# bombardier nev



## mjf1022 (Nov 29, 2011)

I have a 1998 bombardier class-e NEV. Does anyone know where i can get a new or replacement windshield?


----------



## electriccarbill (Sep 16, 2013)

The only place I have found so far for parts is below but I don't know if they have windshields.
Jim Faiella Peacock Ltd 231 745 4606

I've converted mine to Lithium batteries what an improvement.


----------



## Greencuda (Jun 7, 2021)

electriccarbill said:


> The only place I have found so far for parts is below but I don't know if they have windshields.
> Jim Faiella Peacock Ltd 231 745 4606
> 
> I've converted mine to Lithium batteries what an improvement.


 No to the electric car forum I just picked up a bombardier yesterday no batteries not sure if the controller works but I do have experience with golf carts.

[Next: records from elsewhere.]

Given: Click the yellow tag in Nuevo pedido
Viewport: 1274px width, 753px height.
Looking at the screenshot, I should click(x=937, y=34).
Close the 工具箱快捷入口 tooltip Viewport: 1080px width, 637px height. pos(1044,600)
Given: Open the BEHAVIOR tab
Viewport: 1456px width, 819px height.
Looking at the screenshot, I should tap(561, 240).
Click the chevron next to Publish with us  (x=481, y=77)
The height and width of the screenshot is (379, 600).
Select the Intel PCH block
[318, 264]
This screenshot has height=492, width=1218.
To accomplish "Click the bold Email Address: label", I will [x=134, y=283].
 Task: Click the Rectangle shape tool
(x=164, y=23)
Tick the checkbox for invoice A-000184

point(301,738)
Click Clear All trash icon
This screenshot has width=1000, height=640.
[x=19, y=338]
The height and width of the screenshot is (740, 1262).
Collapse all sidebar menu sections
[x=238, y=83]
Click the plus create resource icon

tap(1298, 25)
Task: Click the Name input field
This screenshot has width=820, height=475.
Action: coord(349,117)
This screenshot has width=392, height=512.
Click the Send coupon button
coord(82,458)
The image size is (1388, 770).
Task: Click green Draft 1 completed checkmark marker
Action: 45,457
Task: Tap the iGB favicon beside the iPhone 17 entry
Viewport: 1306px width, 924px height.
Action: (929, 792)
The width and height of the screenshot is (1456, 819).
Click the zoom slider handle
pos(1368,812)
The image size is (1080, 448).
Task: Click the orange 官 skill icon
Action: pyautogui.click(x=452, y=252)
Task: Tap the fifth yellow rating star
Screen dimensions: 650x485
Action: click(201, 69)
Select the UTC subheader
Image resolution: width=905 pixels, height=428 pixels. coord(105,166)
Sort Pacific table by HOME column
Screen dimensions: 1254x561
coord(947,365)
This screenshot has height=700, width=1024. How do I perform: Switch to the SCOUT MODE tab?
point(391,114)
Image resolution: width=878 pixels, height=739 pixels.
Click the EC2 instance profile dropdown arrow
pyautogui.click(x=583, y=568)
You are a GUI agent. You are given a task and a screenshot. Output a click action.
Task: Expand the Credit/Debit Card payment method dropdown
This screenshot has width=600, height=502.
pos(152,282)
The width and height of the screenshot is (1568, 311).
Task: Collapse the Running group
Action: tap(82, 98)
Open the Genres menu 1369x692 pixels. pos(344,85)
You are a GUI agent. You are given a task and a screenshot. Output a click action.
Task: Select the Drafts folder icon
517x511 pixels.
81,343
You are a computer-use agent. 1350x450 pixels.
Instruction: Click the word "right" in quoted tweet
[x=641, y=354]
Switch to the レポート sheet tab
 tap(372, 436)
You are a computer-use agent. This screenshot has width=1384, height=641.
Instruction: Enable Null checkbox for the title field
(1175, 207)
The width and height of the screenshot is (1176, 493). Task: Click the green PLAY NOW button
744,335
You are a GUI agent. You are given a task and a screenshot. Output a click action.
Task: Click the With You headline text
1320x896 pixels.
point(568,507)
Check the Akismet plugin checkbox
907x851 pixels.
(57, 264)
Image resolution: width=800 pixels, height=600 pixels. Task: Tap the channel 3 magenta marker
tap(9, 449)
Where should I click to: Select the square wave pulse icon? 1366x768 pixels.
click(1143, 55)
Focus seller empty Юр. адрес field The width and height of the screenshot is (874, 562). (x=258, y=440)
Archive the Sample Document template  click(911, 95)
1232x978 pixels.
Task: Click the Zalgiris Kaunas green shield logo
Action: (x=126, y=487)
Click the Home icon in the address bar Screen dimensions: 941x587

What lithium batteries did you put in there were they out of a certain vehicle or did you buy them off the shelf and did you change the controller if so will the controller mesh with all the existing components that are in there

Thank you in advance

Vince


----------



## Dan the muscle man (Dec 3, 2021)

Hello..I have a 1999 Bombardier NEV Class e....vehicle. It does need batteries. Can be used for parts or a great neighborhood vehicle. The dash components are in great shape as well as the tires, seats and brakes. Parts are hard to find. It does need a windshield and a trunk lid.Selling the vehicle as a whole and will not part out. 1000 dollars firm. Great lil car.. contact me if interested. Located in Northern California


----------



## remy_martian (Feb 4, 2019)

...and needs a controller, or did you fix that?


----------



## Abuelo8 (Dec 4, 2021)

Dan the muscle man said:


> Hello..I have a 1999 Bombardier NEV Class e....vehicle. It does need batteries. Can be used for parts or a great neighborhood vehicle. The dash components are in great shape as well as the tires, seats and brakes. Parts are hard to find. It does need a windshield and a trunk lid.Selling the vehicle as a whole and will not part out. 1000 dollars firm. Great lil car.. contact me if interested. Located in Northern California


What color might it be, and does it have doors?
José


----------



## davejax (12 mo ago)

Im new to group with a 1999 NEV class e, I got as project from friend and is in pretty good shape considering. Needs batteries but want to get most things working properly and test motor before that expense. Are any members in the NE Florida area? I would be good to see a NEV together as I put back together.
Thanks Dave


----------



## Abuelo8 (Dec 4, 2021)

Looking for some doors 
I am in AZ, it’s a 97 green color


----------